Exercise helps an older person improve muscle strength, balance and mobility and enable them to continue to perform daily tasks.
A person’s physical strength can also affect their ability to go shopping, cook or eat independently which can ultimately influence food intake.
Older people vary in their level of independence, from those who are mobile to those who are immobile and are very frail. Encouraging them to incorporate appropriate exercise, including strength, balance and endurance training in their daily routine when possible will promote continued physical and mental functioning and prolong independence.
Everyone can benefit from regular exercise or physical activity, and it’s never too late to start;
even those using ‘walkers’ or wheelchairs or who have arthritis or heart disease and are on
multiple medicines can benefit.
There are different forms of exercise/training that have different benefits: balance training,
strength or resistance training, flexibility training and aerobic or cardiovascular training.
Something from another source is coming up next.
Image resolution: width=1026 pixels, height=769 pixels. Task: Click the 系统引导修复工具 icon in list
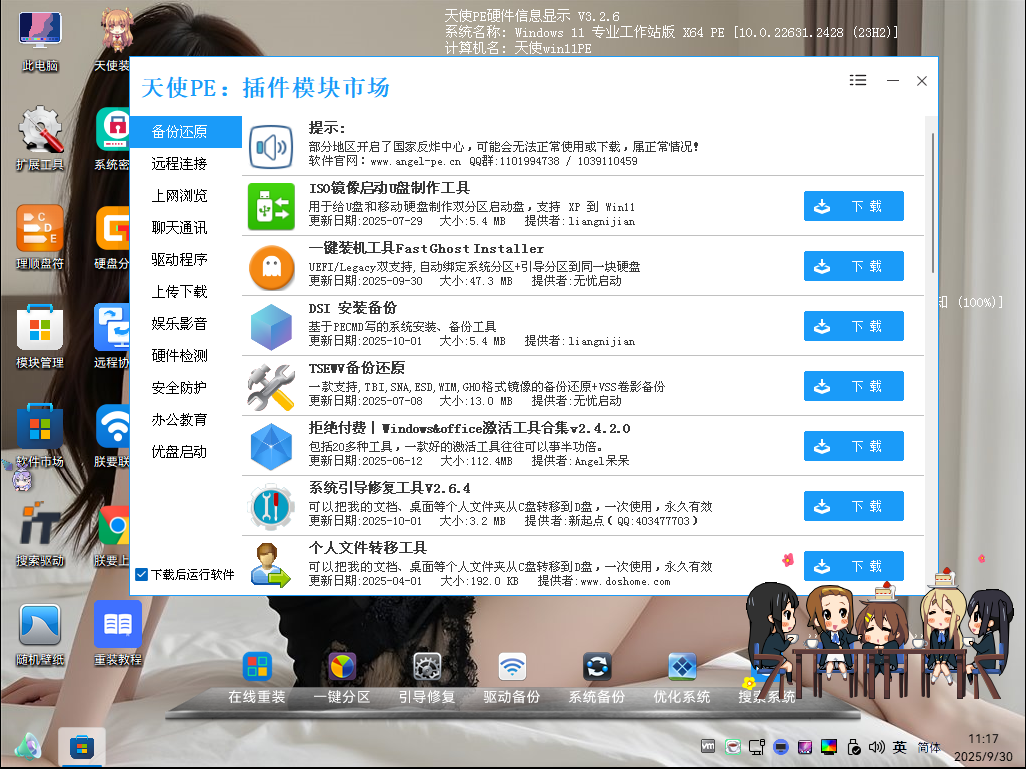(x=271, y=507)
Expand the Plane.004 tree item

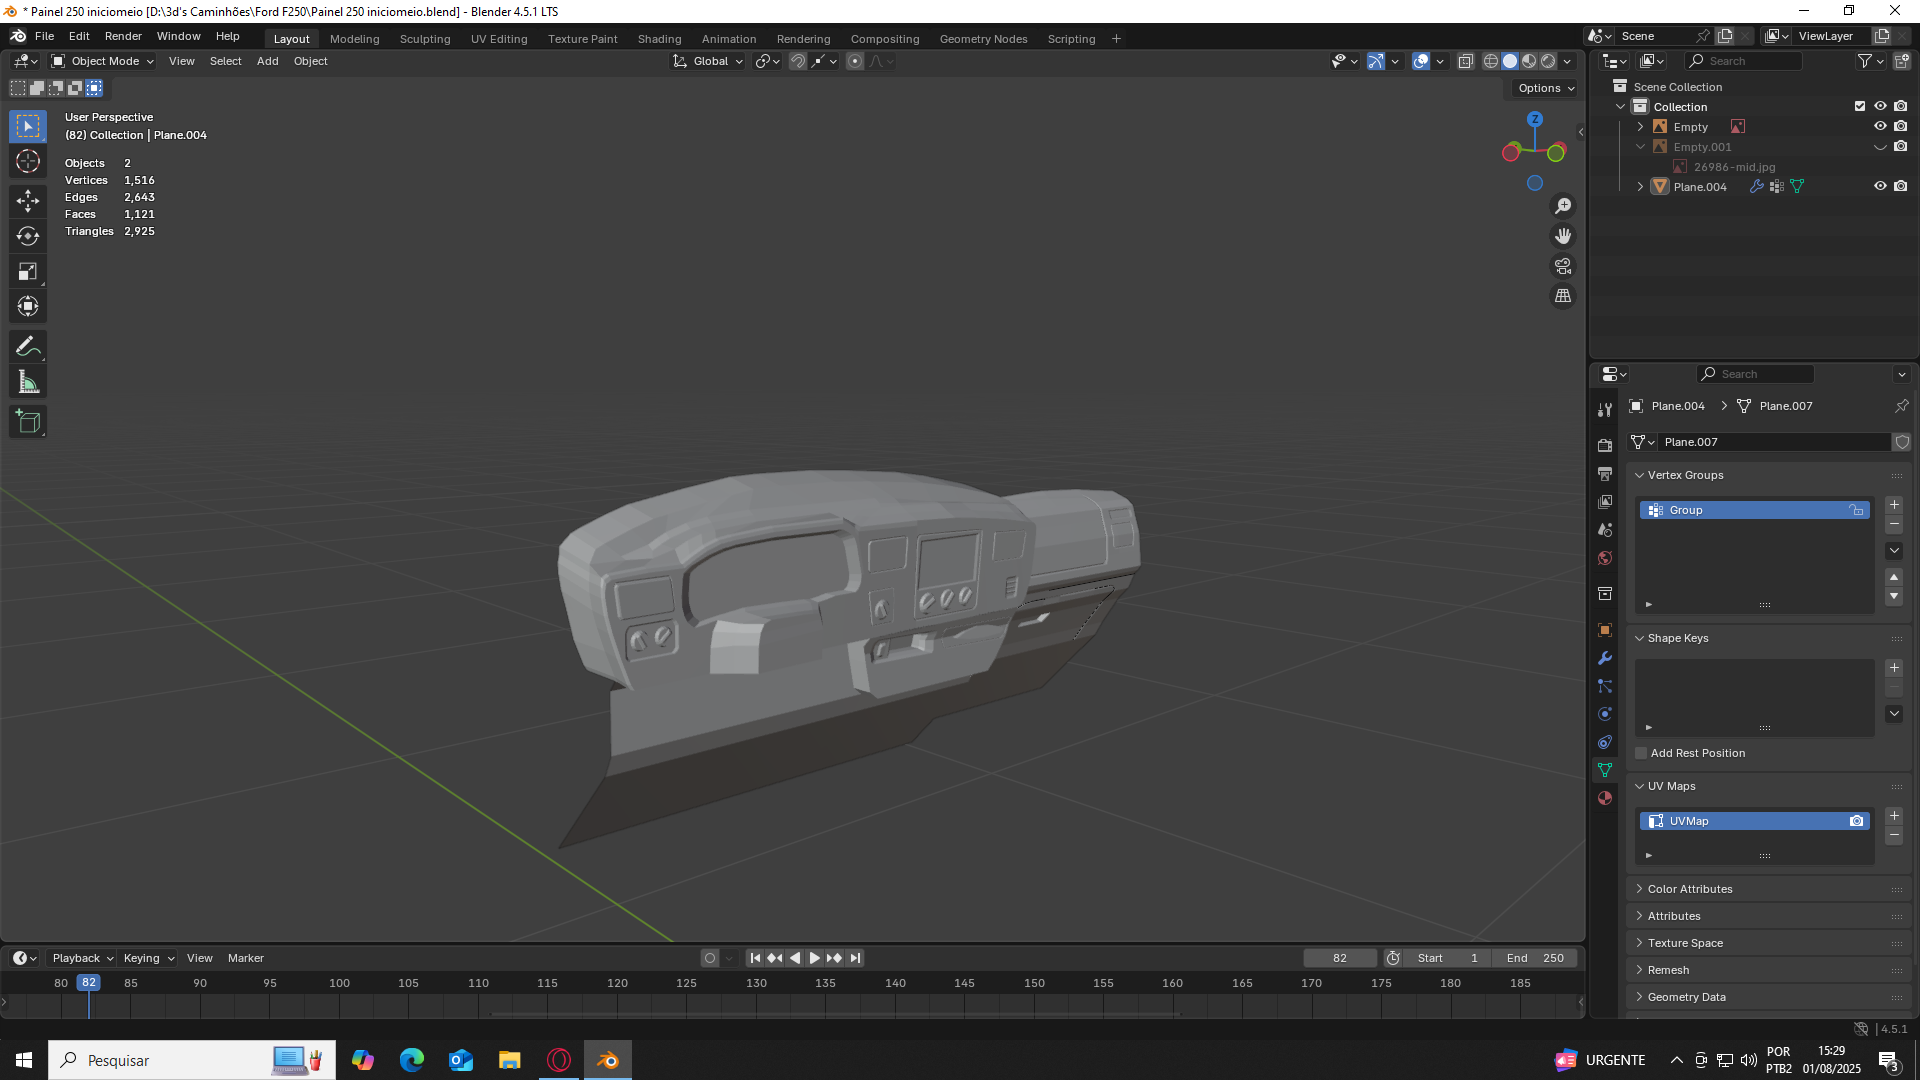(1640, 186)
Resistance/Strength Exercise: Benefits
• Increased muscle strength and muscle mass
• Improved balance and gait stability
• Increased bone density and strength
• Prevention of falls
• Improved appetite
• Improved diabetic control, glucose tolerance
• Slowing of chronic wasting diseases
• Improved functional independence
Aerobic Exercise: Benefits
• Reduces blood pressure
• Helps to prevent constipation
• Improves glucose tolerance, diabetes control
• Decreased depression
• Improved aerobic capacity
• Decreased arthritis symptoms
Balance Exercise: Benefits
• Gait disorder improvement
• Falls prevention
• Decreased fear of falling
Flexibility Exercise: Benefits
• Increased tissue elasticity
• Increased joint range of motion
• Improved functional capacity
Each person needs to have an individualised exercise plan. The prescribed exercise needs to be appropriate to the problem that is being addressed. The exercise should begin gradually and be tailored to the person’s needs. This will be important especially if the individual has muscle wasting, poor gait and balance, visual impairment or is on multiple medications .
There is some overlap between the forms of exercise and their benefits.
Common to the older population is a decrease in muscle mass and strength. This is the result of a decline in the production of muscle tissue, and increased muscle wasting from inactivity or disease as well as age. This loss of muscle mass means they have a harder time remaining physically active and gradually lose the ability to perform activities of daily living and as a result they become frailer.
While all types of exercise are highly recommended, only strength training, otherwise known as resistance training, can improve age related loss of muscle mass. The benefits of this type of training include increased hip and thigh muscle strength. If a person can’t get out of a chair without using their hands, then their hip and thigh muscles need strengthening. Strength training may be the preferred initial exercise. It enables them to participate more fully and
safely in aerobic activities or simple tasks requiring transfers or mobility.
It makes sense to begin with resistance training which improves strength, balance, mobility and functional independence. Further improvements to health can be gained with the later introduction of aerobic and flexibility exercise for additional cardiovascular benefit and improvements in daily activities.